Suggested improvement
Remove the quoted line or find a new reference for violin plots.
Update the boxplot url from http to https.
Maybe switch to https://seaborn.pydata.org/generated/seaborn.violinplot.html ? That way we're also pointing people there.
I don't think the seaborn link is suitable. It's not explaining much about violinplots and nothing about boxplots. It's only describing the seaborn API (which strictly speaking matplotlib has no business with).
IMHO:
- We are generally missing an explanation of violin plots. A minimal explanation should be includeded in https://matplotlib.org/devdocs/api/_as_gen/matplotlib.axes.Axes.violinplot.html. That may be as small as linking to https://en.wikipedia.org/wiki/Violin_plot.
- We could have a more in-depth description. Atlassian has a good explanation Do we have a policy on linking to company websites?
- I'm questioning the usefullness of the "boxplot vs. violinplot" example. It's not a primary task of Matplotlib to teach people which plots to use for which applications (we also don't discuss plot() with line vs marker). We only need to tell people how to do a violin plot once they have chosen to use one. Therefore, I'd have a slight preference for removing the example alltogether. The second best option would be a short parapgraph describing the difference in our own words: violin more detail: good because more information. OTOH boxplot shows aggregated statistical quantities, and are thus simpler - showing less information can be better if that information is sufficient to you. Seeing a median and a spread in boxplots is easier than in a violin plot.
I think it would be good to retain a simple violin plot example in some form. We have Violin Plot Basics which actually seems to be many ways to customise the violin plot and also separately Violin Plot Customization which is a different sort of customisation but that isn't obvious from the title. I note both of those also have the scikit-learn link.
I ended up here because I was looking for a simple example to point a collaborator to and say "this might be a good way to visualise that data".

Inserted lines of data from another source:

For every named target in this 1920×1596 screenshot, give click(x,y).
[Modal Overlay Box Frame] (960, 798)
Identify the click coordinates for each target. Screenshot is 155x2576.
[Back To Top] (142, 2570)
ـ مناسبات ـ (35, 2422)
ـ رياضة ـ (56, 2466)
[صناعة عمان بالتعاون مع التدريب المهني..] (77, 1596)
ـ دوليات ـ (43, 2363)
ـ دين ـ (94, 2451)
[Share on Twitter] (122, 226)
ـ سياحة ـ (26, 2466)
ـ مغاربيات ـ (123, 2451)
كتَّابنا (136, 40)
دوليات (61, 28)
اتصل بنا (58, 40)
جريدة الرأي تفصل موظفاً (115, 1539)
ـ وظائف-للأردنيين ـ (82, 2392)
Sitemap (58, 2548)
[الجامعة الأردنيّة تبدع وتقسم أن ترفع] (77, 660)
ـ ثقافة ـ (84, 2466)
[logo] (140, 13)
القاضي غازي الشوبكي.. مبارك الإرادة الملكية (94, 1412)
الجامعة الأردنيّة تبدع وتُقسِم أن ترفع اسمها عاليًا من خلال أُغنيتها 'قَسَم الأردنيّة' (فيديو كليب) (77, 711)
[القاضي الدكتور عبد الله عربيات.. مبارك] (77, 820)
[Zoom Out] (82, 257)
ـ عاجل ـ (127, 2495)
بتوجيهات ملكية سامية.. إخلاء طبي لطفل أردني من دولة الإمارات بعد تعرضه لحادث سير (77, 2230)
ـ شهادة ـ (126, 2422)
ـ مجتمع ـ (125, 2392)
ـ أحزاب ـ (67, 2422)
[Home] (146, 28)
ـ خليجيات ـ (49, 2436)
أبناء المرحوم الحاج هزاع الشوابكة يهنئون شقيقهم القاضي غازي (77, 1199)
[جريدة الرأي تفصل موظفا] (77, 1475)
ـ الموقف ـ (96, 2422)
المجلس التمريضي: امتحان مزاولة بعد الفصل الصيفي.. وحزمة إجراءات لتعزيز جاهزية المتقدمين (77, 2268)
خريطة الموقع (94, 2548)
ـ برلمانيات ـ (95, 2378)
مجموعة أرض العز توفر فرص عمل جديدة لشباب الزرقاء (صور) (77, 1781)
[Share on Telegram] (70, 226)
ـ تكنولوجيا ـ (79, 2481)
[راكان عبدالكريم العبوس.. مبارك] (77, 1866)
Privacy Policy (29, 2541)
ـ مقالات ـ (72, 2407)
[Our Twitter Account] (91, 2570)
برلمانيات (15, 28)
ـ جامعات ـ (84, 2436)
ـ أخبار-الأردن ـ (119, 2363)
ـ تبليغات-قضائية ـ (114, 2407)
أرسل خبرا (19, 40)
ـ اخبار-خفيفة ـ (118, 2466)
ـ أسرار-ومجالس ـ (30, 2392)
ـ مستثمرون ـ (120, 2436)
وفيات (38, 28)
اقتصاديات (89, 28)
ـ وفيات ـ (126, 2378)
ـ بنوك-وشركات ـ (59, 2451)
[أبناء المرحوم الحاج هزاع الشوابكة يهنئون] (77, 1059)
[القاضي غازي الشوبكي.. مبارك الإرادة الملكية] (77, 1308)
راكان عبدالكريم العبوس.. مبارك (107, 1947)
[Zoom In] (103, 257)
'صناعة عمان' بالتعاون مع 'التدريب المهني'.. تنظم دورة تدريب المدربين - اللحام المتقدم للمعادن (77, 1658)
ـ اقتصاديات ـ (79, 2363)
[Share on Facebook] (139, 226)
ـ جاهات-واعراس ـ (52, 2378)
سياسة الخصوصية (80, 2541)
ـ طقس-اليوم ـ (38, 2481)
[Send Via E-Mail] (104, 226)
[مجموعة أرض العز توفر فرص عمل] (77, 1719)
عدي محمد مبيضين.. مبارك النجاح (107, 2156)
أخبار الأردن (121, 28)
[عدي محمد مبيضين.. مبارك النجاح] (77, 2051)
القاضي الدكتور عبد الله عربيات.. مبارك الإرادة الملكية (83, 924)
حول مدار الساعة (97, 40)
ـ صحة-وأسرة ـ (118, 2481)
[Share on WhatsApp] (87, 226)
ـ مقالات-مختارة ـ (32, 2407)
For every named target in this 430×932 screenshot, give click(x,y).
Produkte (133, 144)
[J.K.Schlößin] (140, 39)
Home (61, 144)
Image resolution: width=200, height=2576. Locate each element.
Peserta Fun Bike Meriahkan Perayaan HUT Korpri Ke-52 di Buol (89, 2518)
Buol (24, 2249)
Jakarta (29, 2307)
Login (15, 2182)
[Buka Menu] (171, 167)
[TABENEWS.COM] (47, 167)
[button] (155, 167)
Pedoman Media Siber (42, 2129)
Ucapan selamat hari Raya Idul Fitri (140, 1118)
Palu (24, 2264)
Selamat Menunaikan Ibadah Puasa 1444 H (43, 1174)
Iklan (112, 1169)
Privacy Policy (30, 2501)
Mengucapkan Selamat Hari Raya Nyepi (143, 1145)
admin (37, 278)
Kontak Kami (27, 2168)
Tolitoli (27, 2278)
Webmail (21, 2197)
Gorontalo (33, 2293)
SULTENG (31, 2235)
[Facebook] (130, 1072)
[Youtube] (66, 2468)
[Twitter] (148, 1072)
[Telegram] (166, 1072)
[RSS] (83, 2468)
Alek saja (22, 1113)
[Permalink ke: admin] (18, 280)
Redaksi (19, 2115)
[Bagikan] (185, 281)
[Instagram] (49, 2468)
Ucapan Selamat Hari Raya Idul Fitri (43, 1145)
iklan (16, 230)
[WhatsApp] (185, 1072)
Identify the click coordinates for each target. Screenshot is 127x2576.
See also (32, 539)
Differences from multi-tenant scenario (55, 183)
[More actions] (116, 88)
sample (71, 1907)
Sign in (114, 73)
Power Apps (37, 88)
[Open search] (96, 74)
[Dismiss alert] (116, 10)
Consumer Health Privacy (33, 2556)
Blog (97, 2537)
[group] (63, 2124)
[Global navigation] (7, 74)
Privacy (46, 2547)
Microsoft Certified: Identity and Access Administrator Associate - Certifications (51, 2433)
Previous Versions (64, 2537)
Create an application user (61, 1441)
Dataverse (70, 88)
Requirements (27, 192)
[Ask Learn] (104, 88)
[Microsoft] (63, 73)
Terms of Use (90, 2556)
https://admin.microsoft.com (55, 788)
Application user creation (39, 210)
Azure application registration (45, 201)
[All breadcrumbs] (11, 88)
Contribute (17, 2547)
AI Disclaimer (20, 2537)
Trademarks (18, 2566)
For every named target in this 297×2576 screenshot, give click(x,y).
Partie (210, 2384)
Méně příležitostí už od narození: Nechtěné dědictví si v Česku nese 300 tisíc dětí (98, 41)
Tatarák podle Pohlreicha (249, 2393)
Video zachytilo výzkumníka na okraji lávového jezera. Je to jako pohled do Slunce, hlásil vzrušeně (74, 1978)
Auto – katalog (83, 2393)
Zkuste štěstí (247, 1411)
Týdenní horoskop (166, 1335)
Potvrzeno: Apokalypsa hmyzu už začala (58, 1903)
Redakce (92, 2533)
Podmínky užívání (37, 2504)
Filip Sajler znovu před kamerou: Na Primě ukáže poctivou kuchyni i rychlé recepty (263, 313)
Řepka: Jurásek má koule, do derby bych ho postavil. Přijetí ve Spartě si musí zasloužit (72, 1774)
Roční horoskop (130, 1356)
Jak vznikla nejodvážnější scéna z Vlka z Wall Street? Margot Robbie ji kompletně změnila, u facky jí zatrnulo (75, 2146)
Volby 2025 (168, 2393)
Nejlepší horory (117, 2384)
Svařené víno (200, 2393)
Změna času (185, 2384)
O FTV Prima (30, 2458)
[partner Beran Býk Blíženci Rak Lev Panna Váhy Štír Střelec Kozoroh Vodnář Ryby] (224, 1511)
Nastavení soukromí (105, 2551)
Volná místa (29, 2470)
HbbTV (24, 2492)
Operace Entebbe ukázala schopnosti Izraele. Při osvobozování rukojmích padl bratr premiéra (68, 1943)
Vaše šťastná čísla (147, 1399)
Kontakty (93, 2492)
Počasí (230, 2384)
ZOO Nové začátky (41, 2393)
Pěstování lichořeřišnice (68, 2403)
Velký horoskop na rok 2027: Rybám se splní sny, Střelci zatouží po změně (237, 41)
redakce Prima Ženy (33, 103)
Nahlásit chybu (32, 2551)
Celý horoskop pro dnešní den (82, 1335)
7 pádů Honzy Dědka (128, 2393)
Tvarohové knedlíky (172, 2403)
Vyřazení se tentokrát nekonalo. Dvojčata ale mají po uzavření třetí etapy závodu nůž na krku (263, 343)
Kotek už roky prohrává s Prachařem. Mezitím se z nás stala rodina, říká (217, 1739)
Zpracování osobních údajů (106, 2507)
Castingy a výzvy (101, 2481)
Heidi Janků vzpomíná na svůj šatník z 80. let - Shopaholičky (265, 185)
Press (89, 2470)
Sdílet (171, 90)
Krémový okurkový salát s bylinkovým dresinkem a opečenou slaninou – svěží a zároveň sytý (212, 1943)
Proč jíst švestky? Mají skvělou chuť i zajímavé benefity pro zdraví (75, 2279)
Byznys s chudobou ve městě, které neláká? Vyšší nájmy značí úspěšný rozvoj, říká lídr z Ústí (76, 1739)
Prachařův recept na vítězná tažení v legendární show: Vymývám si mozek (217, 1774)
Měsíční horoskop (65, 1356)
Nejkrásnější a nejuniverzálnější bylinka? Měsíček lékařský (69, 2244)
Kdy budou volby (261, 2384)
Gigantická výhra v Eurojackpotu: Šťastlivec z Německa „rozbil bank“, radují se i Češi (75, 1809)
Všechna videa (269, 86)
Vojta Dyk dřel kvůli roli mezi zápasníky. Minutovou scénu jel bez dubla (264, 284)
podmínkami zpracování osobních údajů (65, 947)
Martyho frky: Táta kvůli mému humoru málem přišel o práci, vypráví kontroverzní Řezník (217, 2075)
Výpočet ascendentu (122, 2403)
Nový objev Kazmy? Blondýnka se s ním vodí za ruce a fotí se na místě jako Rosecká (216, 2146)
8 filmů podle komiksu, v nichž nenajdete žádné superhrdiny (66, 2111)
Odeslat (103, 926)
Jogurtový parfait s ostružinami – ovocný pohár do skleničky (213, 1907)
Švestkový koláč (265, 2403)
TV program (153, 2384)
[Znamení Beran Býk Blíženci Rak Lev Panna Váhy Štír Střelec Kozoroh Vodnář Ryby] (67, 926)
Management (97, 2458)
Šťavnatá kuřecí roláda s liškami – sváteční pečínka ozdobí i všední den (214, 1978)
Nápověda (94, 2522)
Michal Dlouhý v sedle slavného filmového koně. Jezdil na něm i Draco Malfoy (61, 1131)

The second best option would be a short parapgraph describing the difference in our own words: violin more detail: good because more information. OTOH boxplot shows aggregated statistical quantities, and are thus simpler - showing less information can be better if that information is sufficient to you. Seeing a median and a spread in boxplots is easier than in a violin plot.
What about for violin taking an approach like boxplot and having a small breakdown of what's being computed/how - like nothing in the docs mentions that the violin is the rotated kde. I think providing that info let's folks make the decision about which is better for their use case rather than us recommending one vs another.
What about for violin taking an approach like boxplot and having a small breakdown of what's being computed/how
This is my first bullet point:
- We are generally missing an explanation of violin plots. A minimal explanation should be includeded in https://matplotlib.org/devdocs/api/_as_gen/matplotlib.axes.Axes.violinplot.html. That may be as small as linking to https://en.wikipedia.org/wiki/Violin_plot.